VORLIEGENDER TEXT >>
____
Das Buch ist in drei Teile gegliedert und jeder Teil könnte theoretisch für sich selber stehen. In dem ersten Teil begegnet der Leser Andrew; ein junger Mann der die Liebe seines Leben verloren glaubt und seinem Leben ein Ende setzen möchte. Wenn da nicht sein Cousin wäre, wäre Andrew sein Ausscheiden aus dem Diesseits wahrscheinlich geglückt. Doch sein Cousin kommt mit der Idee in die Vergangenheit zu reisen und so seine Liebe zu retten. Hier taucht zum ersten Mal H.G. Wells auf, der Autor des Buches "Die Zeitmaschine". Andrew reist in die Vergangenheit, glaubt in die Vergangenheit zu reisen...

Im zweiten Teil lernen wir Gilliam Murray und seine Firma kennen, die es neugierigen Londonern ermöglicht in das Jahr 2000 zu reisen und dort vor Ort den alles entscheidenden Kampf zwischen Hauptmann Derek Shackleton und dem Maschinenmenschen Salomon zu verfolgen. Laut Gilliam Murray herrscht nämlich im Jahre 2000 ein alles vernichtender Krieg zwischen den Maschinenmenschen und den Menschen.
____
AUFGABENSTELLUNG >>
Führe den Text über das dreiteilige Buch im Anschluss an seinen letzten Satz weiter.

DATENABSCHNITT >>
____
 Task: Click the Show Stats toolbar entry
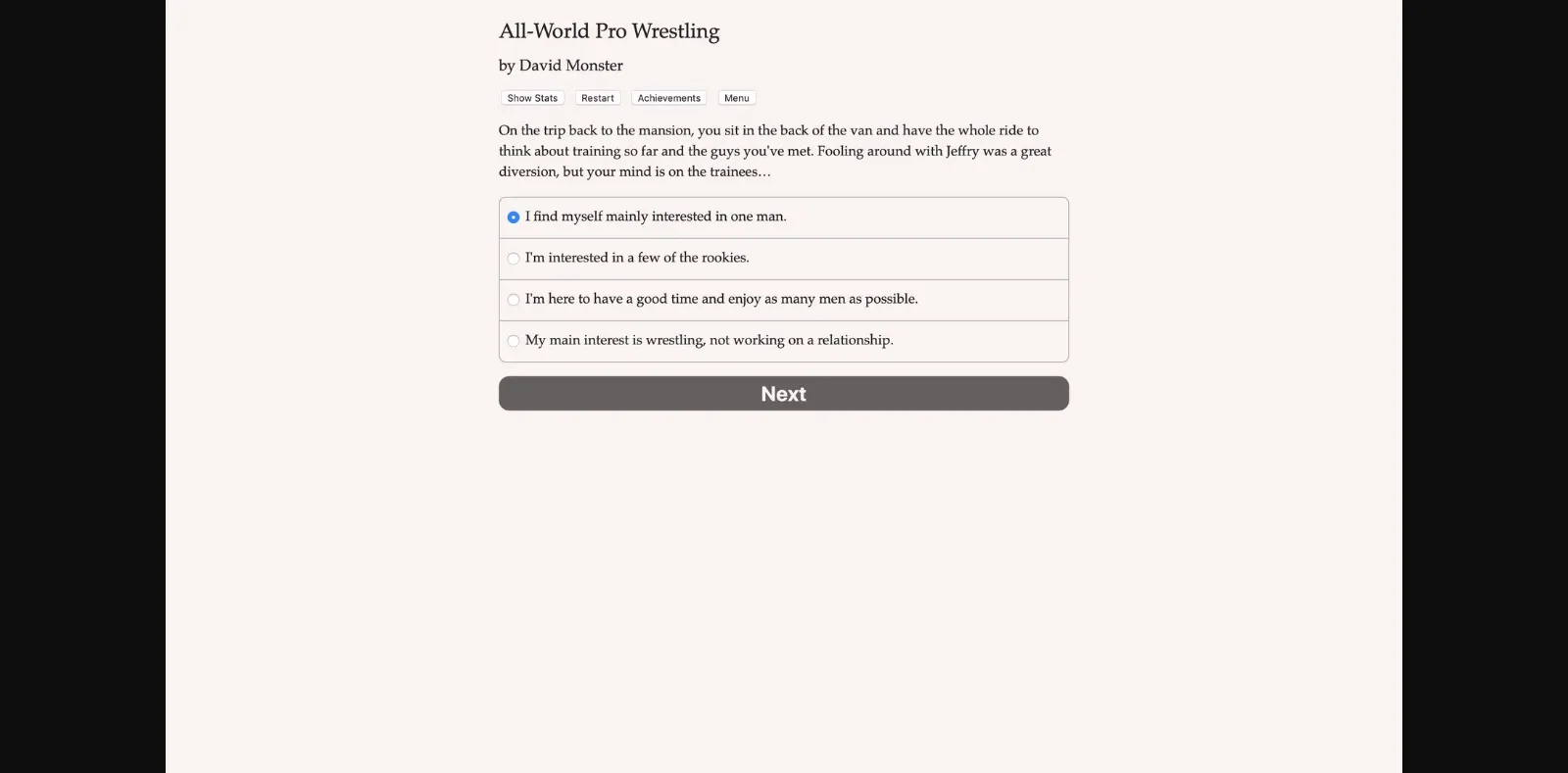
____
ERGEBNIS >>
Auf einer dieser Zeitreisen lernt Claire, eine junge, emanzipierte Londonerin den Hauptmann Shackleton kennen. Hier Vorhaben: sie wollte in der Zukunft bleiben, da ihr das Leben Ende des 19. Jahrhunderts in London zu langweilig ist. Bei der Begegnung mit Shackleton vergisst sie ihren Schirm und just ein paar Tage später erscheint der Hauptmann in Claires Zeit, sie verabreden sich, er gibt ihr den Schirm zurück und eine Liebe zwischen den Zeiten scheint zu beginnen.

Im dritten Teil taucht ein Bibliothekar auf und ein Inspektor namens Garrett. Dieser jagt einen Mörder der mit Waffen tötet die es Ende des 19. Jahrhunderts noch gar nicht gibt.

Der Leser begegnet in allen drei Teilen H.G. Wells und Gilliam Murray, das sind die beiden beständigsten Figuren. Dazu kommen im dritten Teil noch andere Schriftsteller der damaligen Zeit und im ersten Teil spielt Jack the Ripper eine Rolle.

Wird es Andrew gelingen seine Liebe zu retten? Werden Hauptmann Derek Shackleton und Claire Haggerty zusammenfinden und wird er den Kampf mit Salomon dem Maschinenmenschen tatsächlich gewinnen. Welche Rolle spielt bei alldem H.G. Wells und Gilliam Murray? Was hat es mit den noch nicht erfundenen Waffen zu tun und was darf der Leser sich unter der Landkarte der Zeit vorstellen?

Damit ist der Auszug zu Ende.